INSS: empresário confessa fraude bilionária e faz delação que pode derrubar mais nomes
Colaboração é considerada a primeira no âmbito da investigação
O empresário Maurício Camisotti, preso desde setembro por envolvimento no esquema de descontos indevidos em aposentadorias e pensões do INSS, confessou a existência das fraudes e firmou um acordo de delação premiada com a Polícia Federal. A colaboração, considerada a primeira no âmbito da Operação Sem Desconto, foi encaminhada ao ministro André Mendonça, do Supremo Tribunal Federal (STF), que deve analisar a validade jurídica do acordo.
Segundo as investigações, Camisotti comandava um esquema por meio de entidades como a Ambec, Unsbras e Cebap, que teriam sido usadas para aplicar descontos indevidos em benefícios de aposentados. Apenas no último ano, as organizações movimentaram cerca de R$ 580 milhões, valor que ultrapassa R$ 1 bilhão desde 2021. As diretorias dessas entidades, de acordo com a apuração, eram formadas por funcionários e familiares ligados ao grupo empresarial.
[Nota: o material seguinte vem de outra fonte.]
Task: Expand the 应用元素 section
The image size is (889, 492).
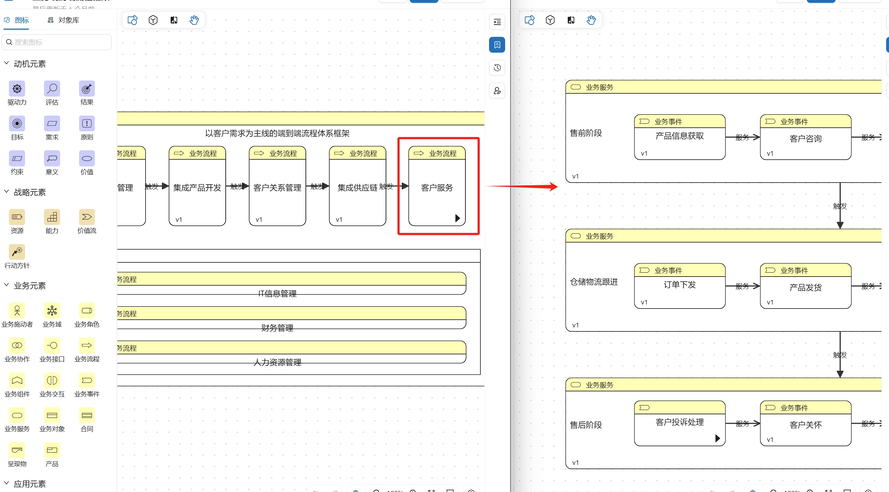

A expectativa da defesa é que, com a delação, o empresário, apontado como um dos principais líderes do esquema, consiga autorização para cumprir prisão domiciliar. Ele estava inicialmente detido em Guarulhos e foi transferido, em março, para a Superintendência da Polícia Federal em São Paulo. Outros investigados, como o lobista conhecido como “Careca do INSS”, além de ex-integrantes do instituto, também negociam acordos de colaboração.
O escândalo ganhou dimensão nacional após ser revelado em reportagens que apontaram um crescimento explosivo na arrecadação dessas entidades, chegando a bilhões de reais, ao mesmo tempo em que acumulavam milhares de processos por fraudes. As denúncias levaram à abertura de inquérito pela Polícia Federal e contribuíram para a deflagração da operação, que resultou, inclusive, na queda de autoridades ligadas ao sistema previdenciário.